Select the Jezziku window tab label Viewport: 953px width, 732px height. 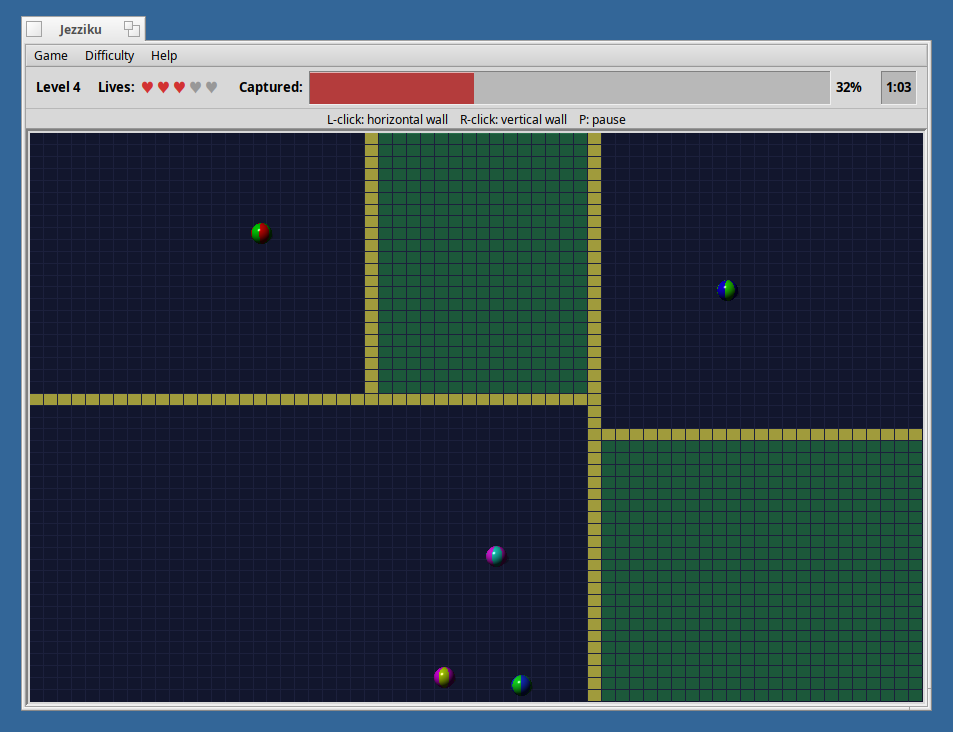click(82, 29)
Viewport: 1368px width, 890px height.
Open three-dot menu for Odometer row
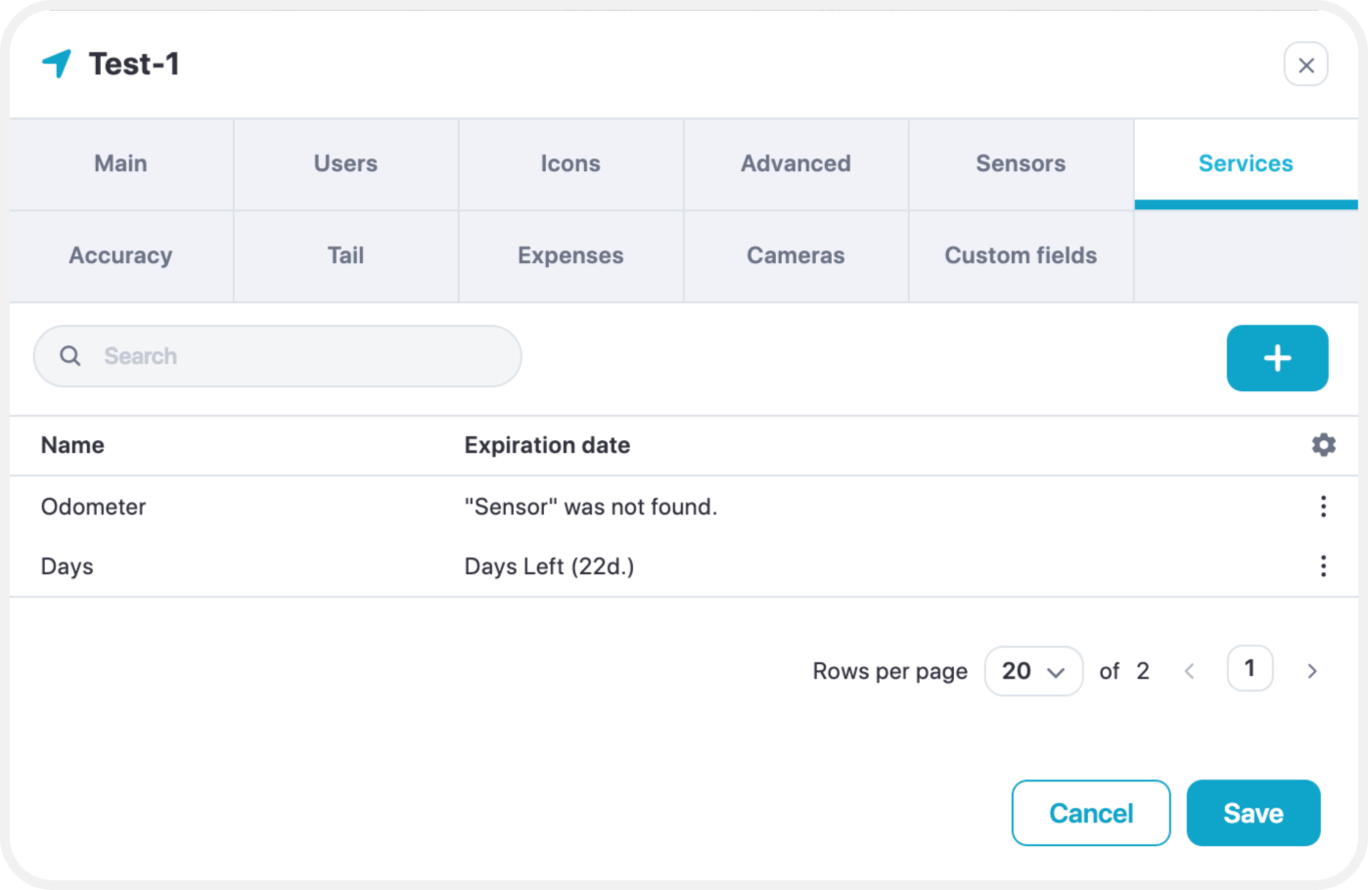pos(1323,507)
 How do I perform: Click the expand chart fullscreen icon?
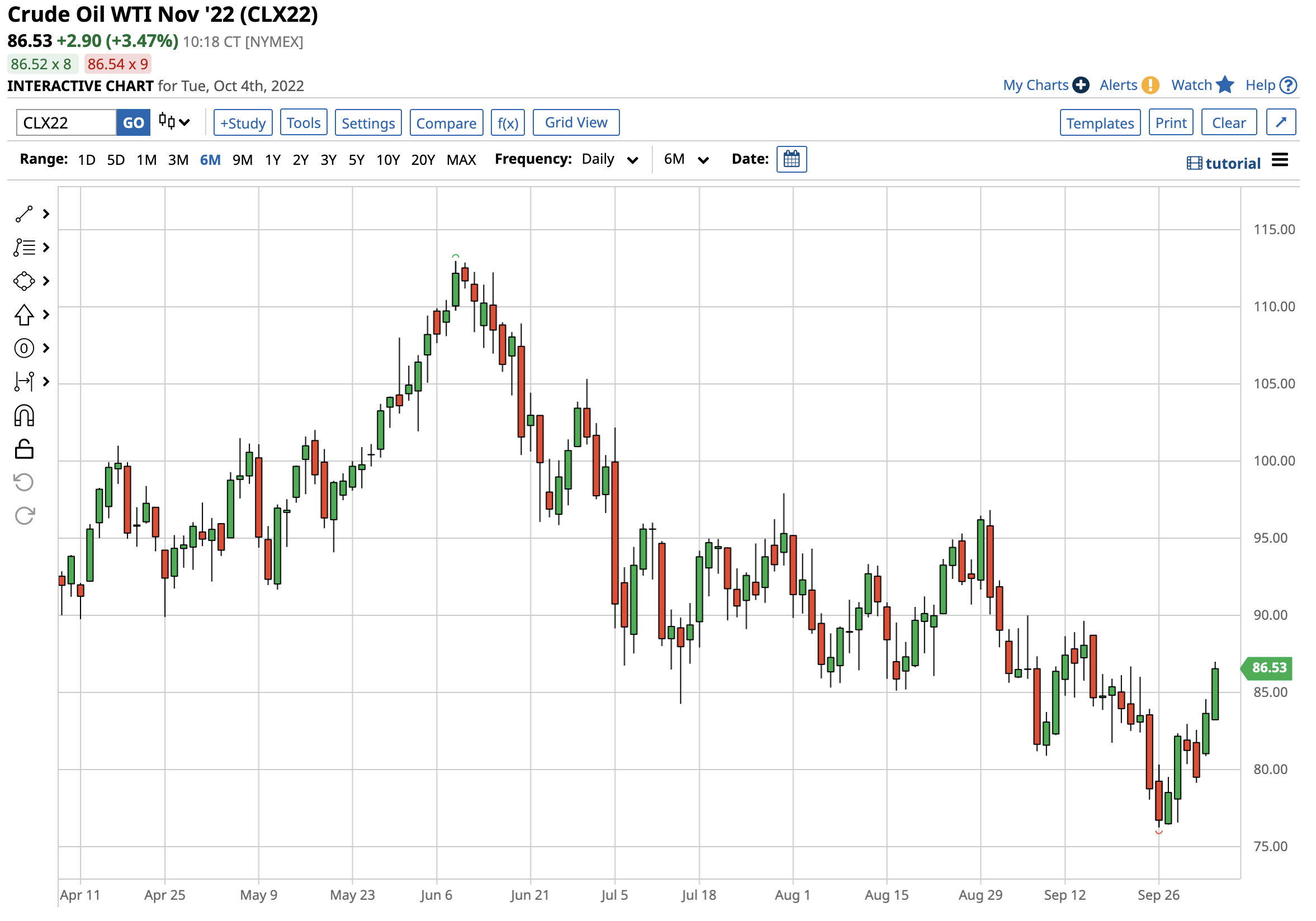coord(1280,122)
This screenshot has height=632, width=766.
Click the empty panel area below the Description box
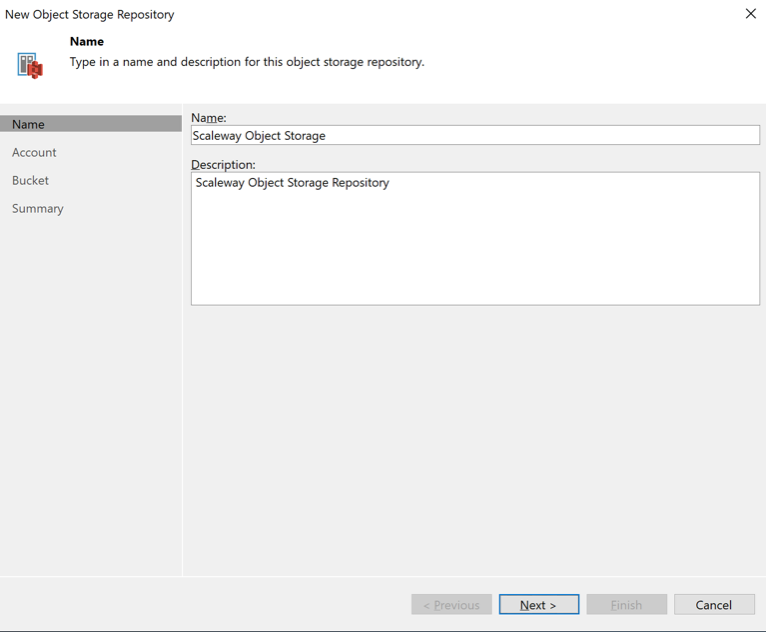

# [What you should do]
Rewrite the part of the items that opens with the line containing "This screenshot has height=632, width=766." and runs through the end of the items as a JSON list of strings, one string per line, with blank lines and pictures left out.

# [Solution to the problem]
[
  "This screenshot has height=632, width=766.",
  "Click the empty panel area below the Description box"
]